A scene from Best Wishes To All

Returning to your childhood hometown as an adult can be stressful – reckoning with their age, the realisation that you've long outgrown your youth, and dreaded reunions with former friends or classmates who never left for bigger pastures. But a little awkwardness here or here is nothing compared to the nightmare laid out by Yûta Shimotsu in his bizarre, unsettling feature debut, Best Wishes to All.

Based on Shimotsu's award-winning short Dreaming to Accept Reality, Best Wishes to All follows an unnamed young nursing student (Kotone Furukawa) returning to the countryside to visit her ageing grandparents. A quaint countryside life of homemade miso and scenic rice paddy strolls soon gives way to something more sinister as her grandparents (an excellently uncanny performance from Masashi Arifuku and Yoshiko Inuyama) display behaviour that cannot simply be brushed off as aged eccentricities – oinking like pigs, massaging their eyeballs and harbouring some strange visitors in the upstairs guest room. What's more, the whole community seems to be unperturbed by a series of increasingly violent, disturbing events, brushing off the protagonist's concern with polite smiles.

On a cursory watch, it may seem that Best Wishes to All opt for surrealism for surrealism's sake, but multiple viewings (which a film as eccentric as this rewards) allow viewers to parse themes not unique to but prominent in modern-day Japan, such as the ever-widening relational gap between the youth and the elderly, collectivism vs individualism, and the ‘backwoods', isolated nature of countryside living that many young people have fled to big cities like Tokyo or Osaka to avoid.

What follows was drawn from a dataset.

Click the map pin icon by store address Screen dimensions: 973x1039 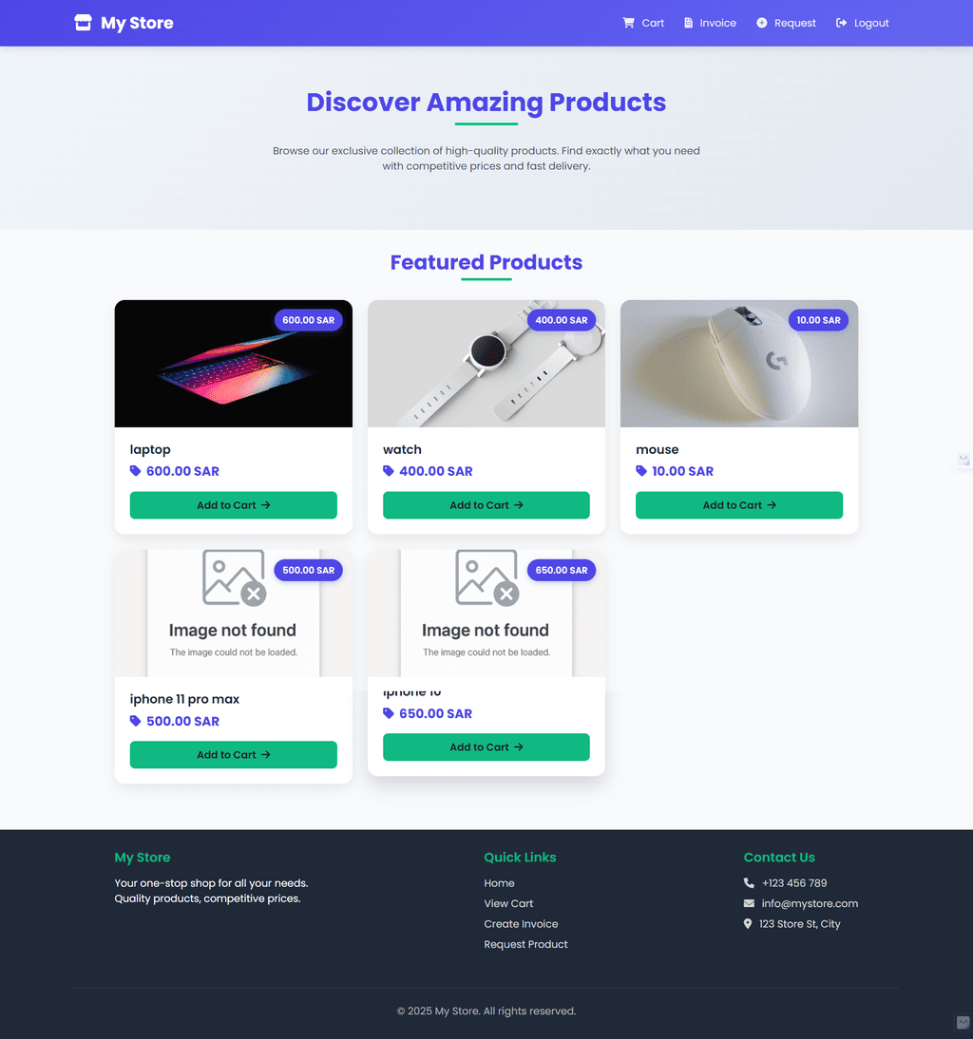748,924
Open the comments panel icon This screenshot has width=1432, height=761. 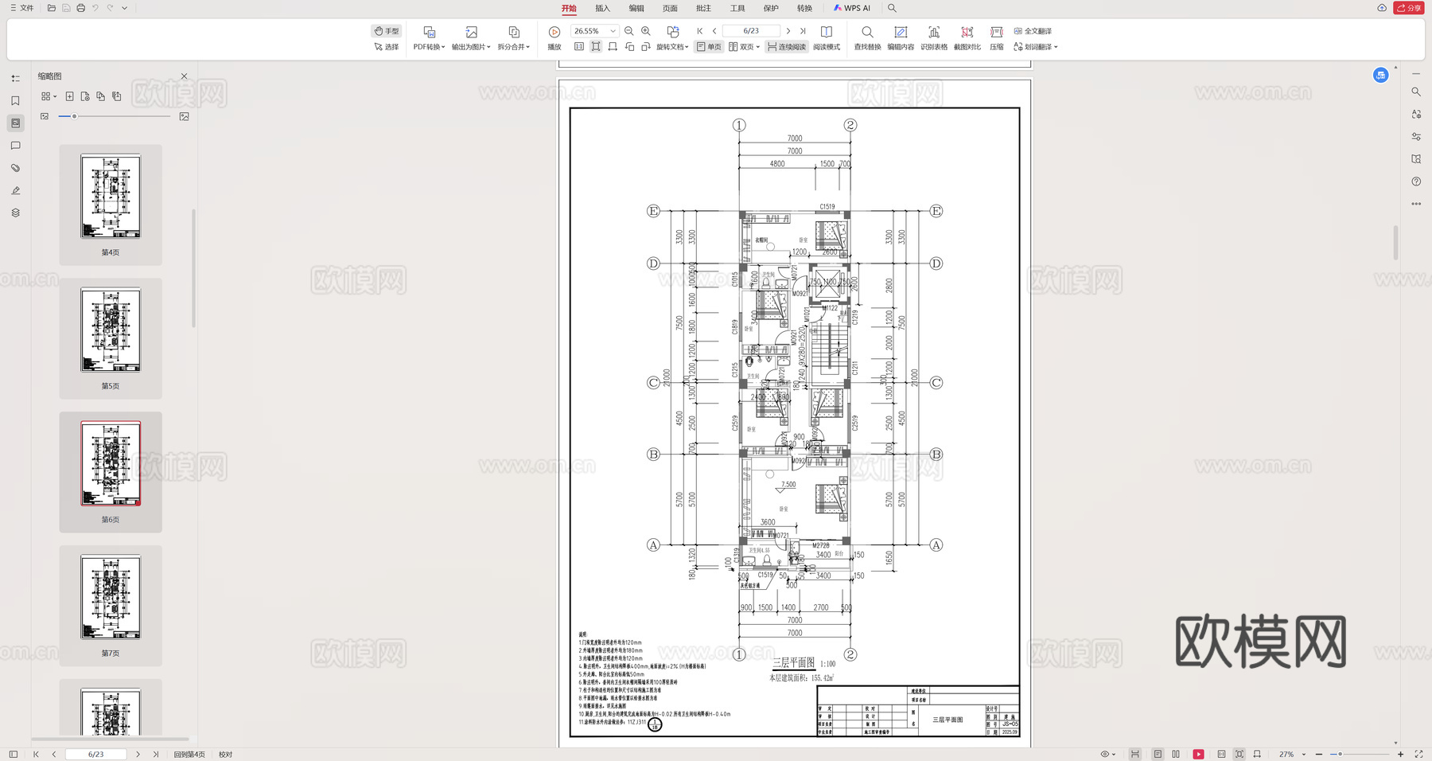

The sense of isolation is exacerbated by wide shots of mountains and fields, our young protagonist dwarfed by the majesty of the Japanese inaka, both isolating and liberating. 

No matter how hard one tries to hold on to its threads of understanding, Best Wishes to All unravels into confusion and for some viewers, the lack of any sense of certainty will undoubtedly be frustrating. But for others who like to chew on a more perplexing narrative, this ambiguity will make for compelling viewing, as an audience we feel as lost and adrift as our nameless protagonist, searching for meaning in the vague, nihilistic meditations on happiness that accompany each villager's knowing smile.

While plenty of recent Japanese horrors wear the influences of their cinematic ancestors on their sleeves, Best Wishes to All, despite its inaka setting, has a distinctly ‘Western' (for lack of a more summative word) flair to its presentation, feeling in particular directly inspired by modern ‘A24 horror' and Ari Aster's distinct brand of quirky, queasy uncanniness – discordant, screeching violins and all. Conversations are stilted, reactions are inappropriate and shots are held in uncomfortable silence for just a few seconds too long. It all adds up to create an atmosphere that's at once baffling and unbearable, and ultimately leaving us with more questions than answers: who is that man? Why is that door always locked? And… what exactly is in that miso soup? 

Overall, Best Wishes to All is a debut that marks Yuta Shimotsu as an exciting new name in the Japanese horror landscape, and one to keep a close eye on.

Best Wishes to All plays at Nippon Connection Festival on May 30 and May 31.